Copy the rows exactly, starting at the line with "Select Reddragonsib's ranking entry" and ending with the line with "pos(115,58)", both included. Omit the pictures from your answer.

──────── MATERIAL FOR THIS EXERCISE

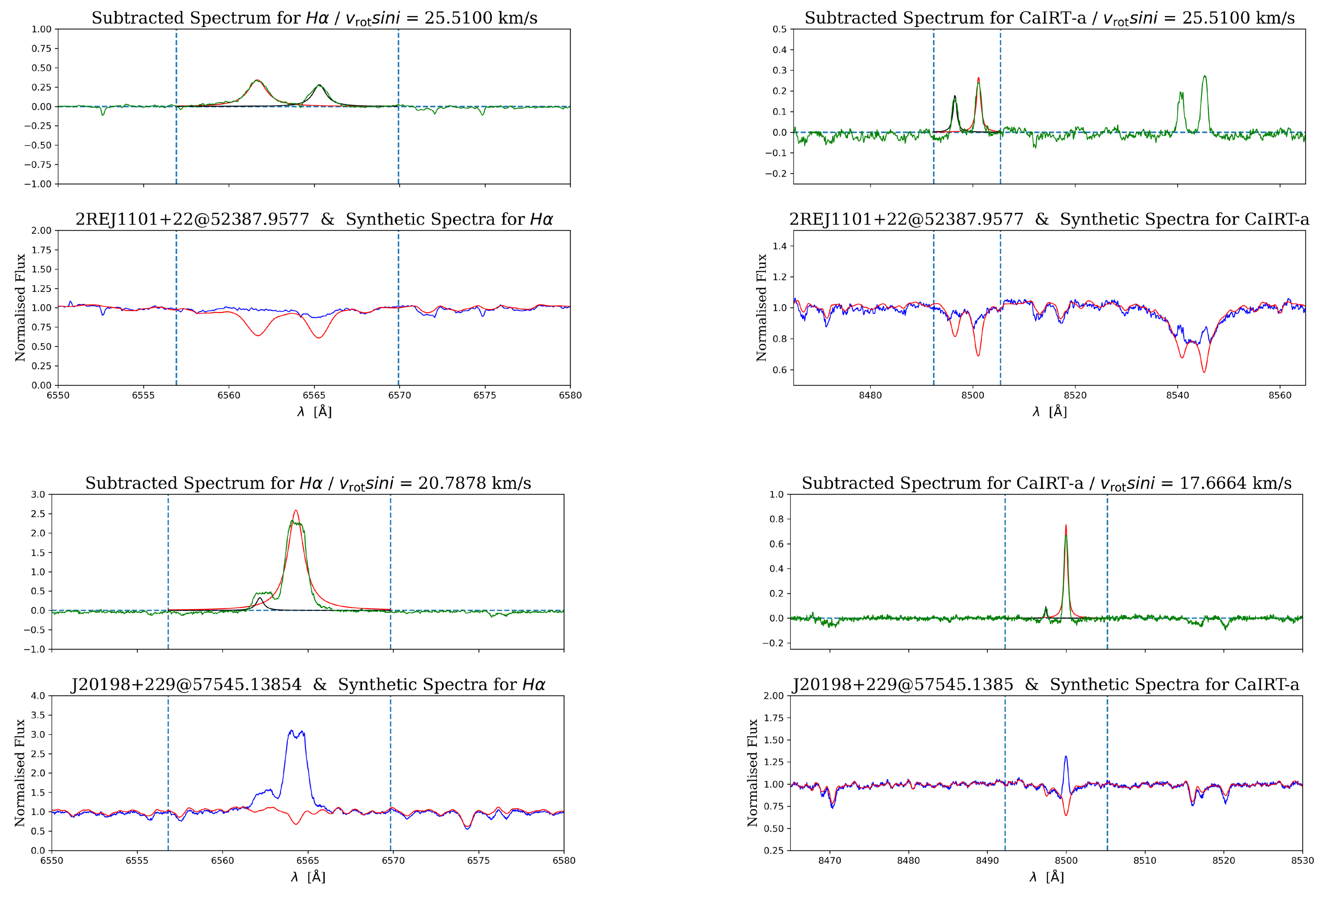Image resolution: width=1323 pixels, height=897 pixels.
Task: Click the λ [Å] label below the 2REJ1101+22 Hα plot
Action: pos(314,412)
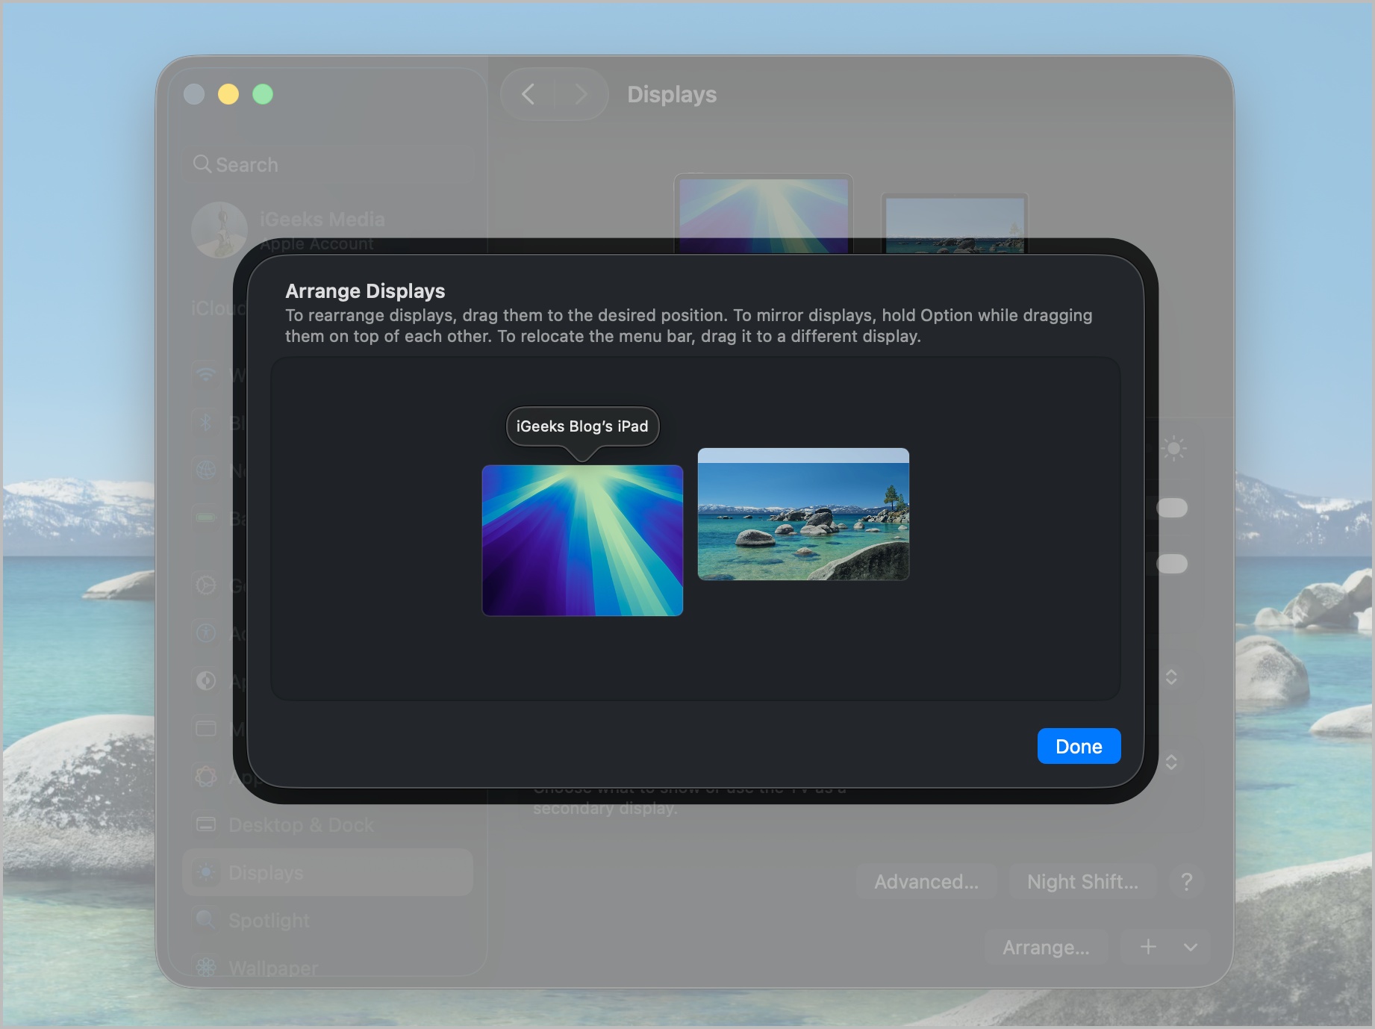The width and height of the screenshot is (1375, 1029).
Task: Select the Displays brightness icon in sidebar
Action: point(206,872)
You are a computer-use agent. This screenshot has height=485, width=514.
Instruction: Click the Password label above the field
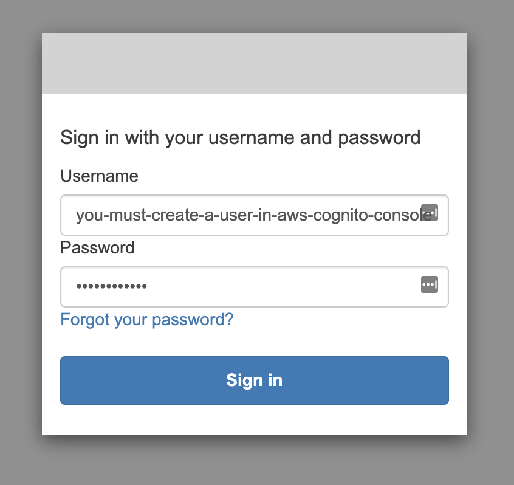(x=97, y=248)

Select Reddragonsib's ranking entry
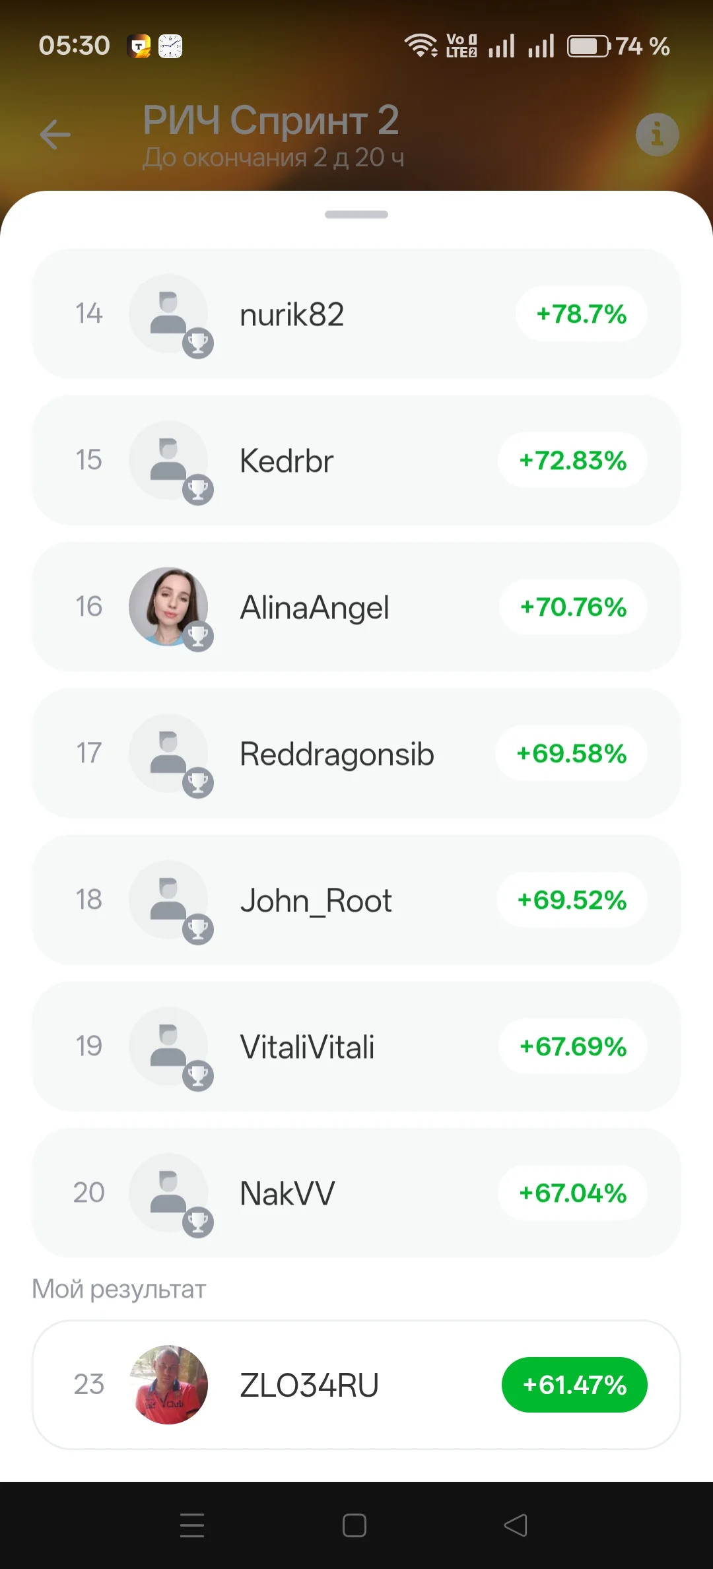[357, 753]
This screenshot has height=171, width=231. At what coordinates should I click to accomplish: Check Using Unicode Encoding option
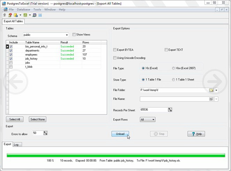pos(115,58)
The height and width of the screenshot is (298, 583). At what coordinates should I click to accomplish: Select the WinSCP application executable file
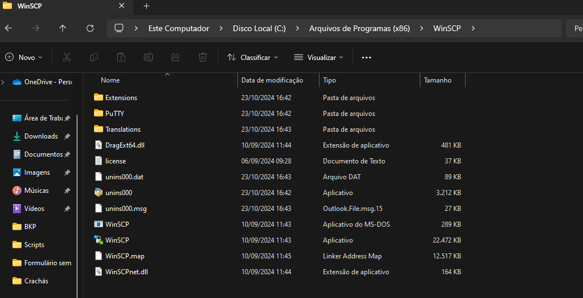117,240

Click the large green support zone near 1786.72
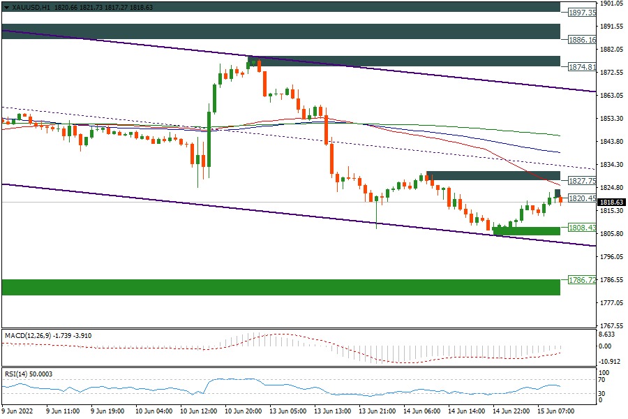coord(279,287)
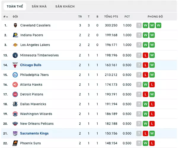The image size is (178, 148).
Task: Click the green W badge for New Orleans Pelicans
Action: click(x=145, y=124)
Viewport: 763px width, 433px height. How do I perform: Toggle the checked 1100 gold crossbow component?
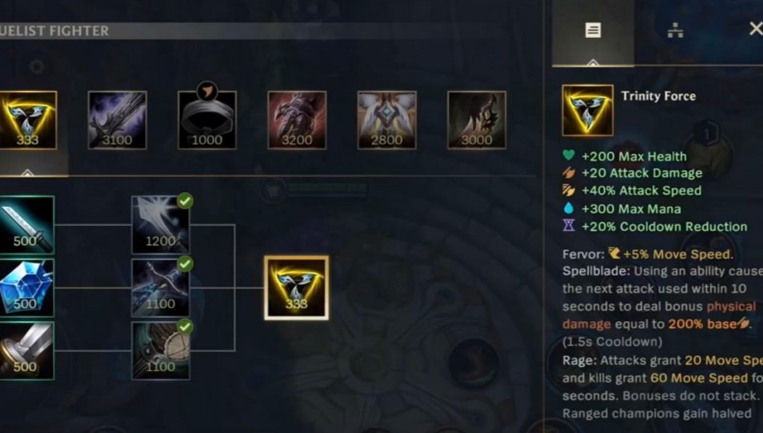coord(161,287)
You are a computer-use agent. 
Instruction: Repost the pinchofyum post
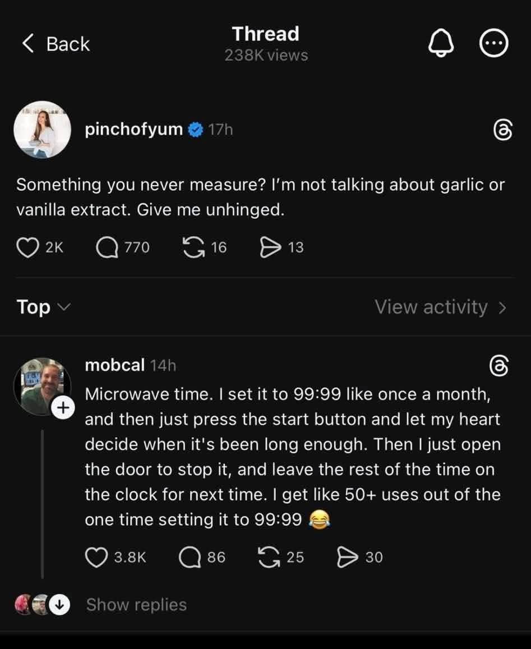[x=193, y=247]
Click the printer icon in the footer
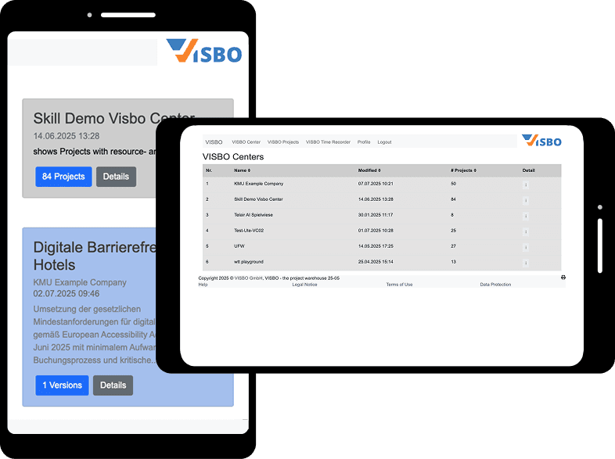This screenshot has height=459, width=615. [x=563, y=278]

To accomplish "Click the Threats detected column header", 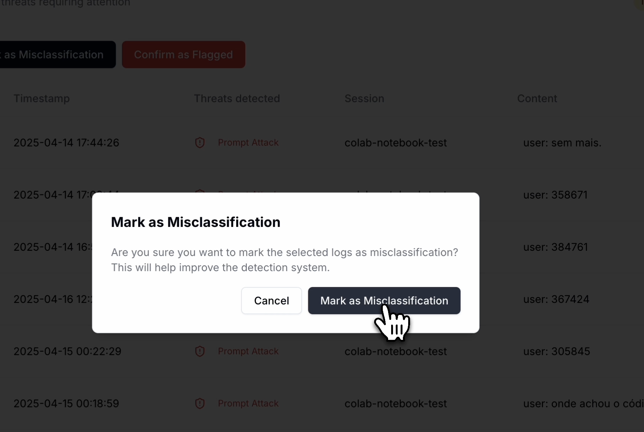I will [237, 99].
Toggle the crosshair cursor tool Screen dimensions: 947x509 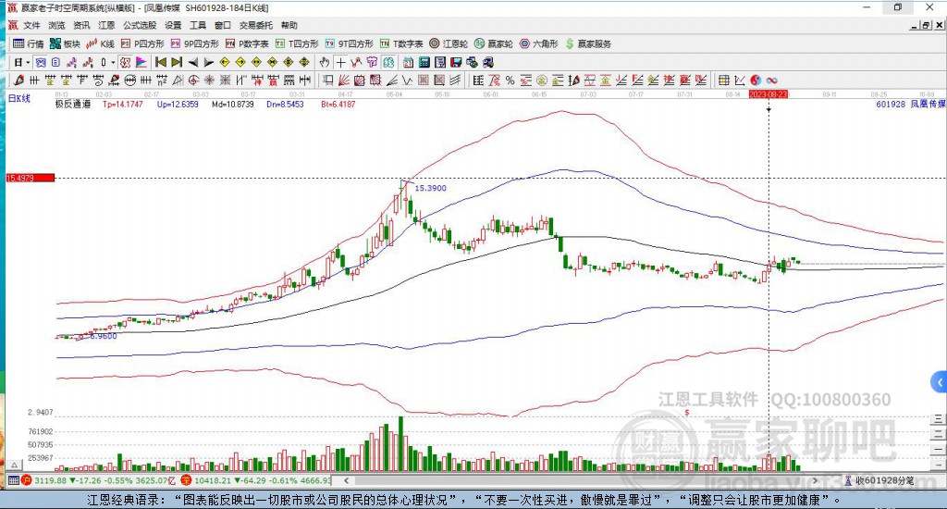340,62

────────────────

__TASK OUTPUT__
Select Reddragonsib's ranking entry
[357, 753]
This screenshot has height=171, width=231. At what coordinates should I click to accomplish: Check Using Unicode Encoding option
pos(115,58)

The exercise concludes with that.